To discuss Enoteca Regionale’s activities in more detail, we spoke to their director, Ambrogio Manzi.

With more than 1000 wines made in the region, which indigenous vines of the region do you think are most appreciated in the world today? Can you describe them?

Surely, in my opinion it has to be the Pignoletto wine which, can be produced as a still or sparkling wine. The wine has a greenish yellow to straw yellow colour and has a fruity and floral taste. As a sparking wine it is excellent to pair with an aperitif or with appetizers with fish or meat and as a still wine it is great for pasta dishes or with aged cheeses and desserts

Based on your experience, which “Made Emilia Romagna” wine will have the biggest impact on the North American market?

In general, It would definitely be Lambrusco. Lambrusco is already known as among the best-selling wines in the world, but with a focus to make the wine less sweet it will now have a stronger appeal to international customers. In particular, Lambrusco di Sorbara with its rosy colour and fresh, lively taste will be very popular and is great when combined with an aperitif or a rich appetizer and main course. However, Lambrusco comes in many forms and the other varietals will also have strong appeal.

Also, our red wines from Romagna DOC such as the Sangiovese or Gutturnio dei Colli Piacentini are very popular, we have particularly seen that Sangiovese di Romagna red wine is selling very well in Canada especially in Quebec and Ontario.

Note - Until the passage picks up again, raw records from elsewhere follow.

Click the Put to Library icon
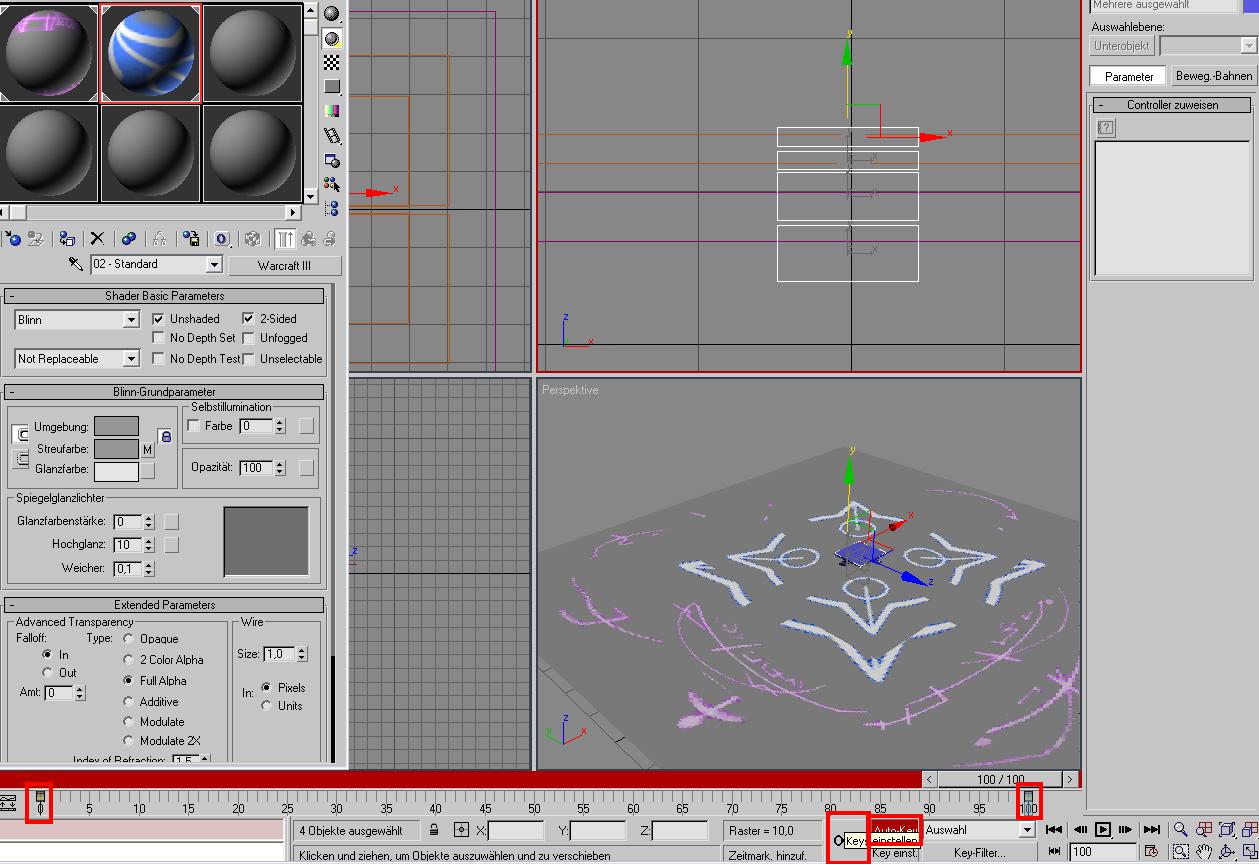 pos(192,238)
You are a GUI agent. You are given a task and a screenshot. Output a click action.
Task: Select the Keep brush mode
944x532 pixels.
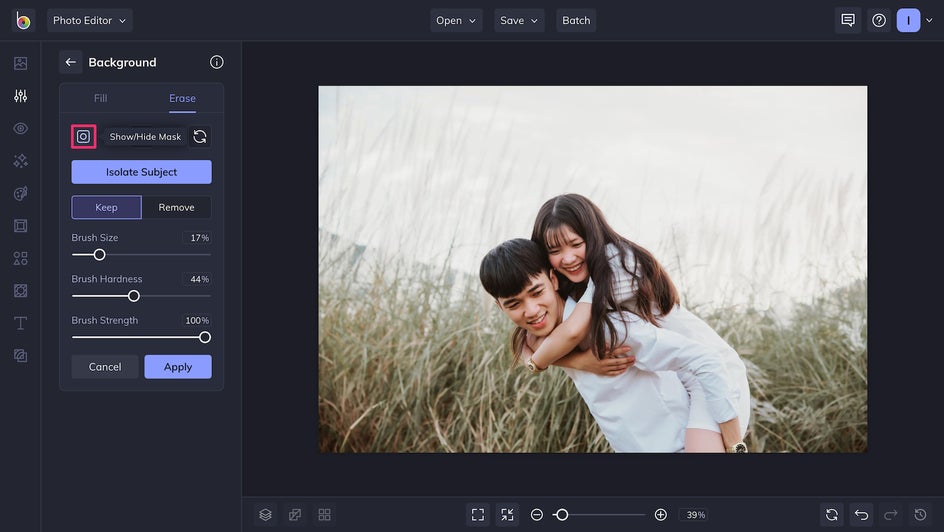pos(106,207)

The wines of Emilia Romagna are excellent accompaniments for food. Can you tell us a bit about the most unusual associations between wines from your region and dishes from other countries that you have experienced?

Since our region produces white, red and rosé wines that are still, sparkling, sweet and dry, we have a varied selection of wines that can be accompanied by many different types of food.

For richer foods, we tend to combine them with acidic wines such as Lambrusco. With spicy dishes, we try to make combinations by choosing strong fragrant wines such as Pignoletto, Albana di Romagna DOCG or Malvasia from the hills of Parma. In other cases, we try to combine food with sweet, softer wines to counteract the spicy food, some of these wines include Gutturnio, Sangiovese or Burson.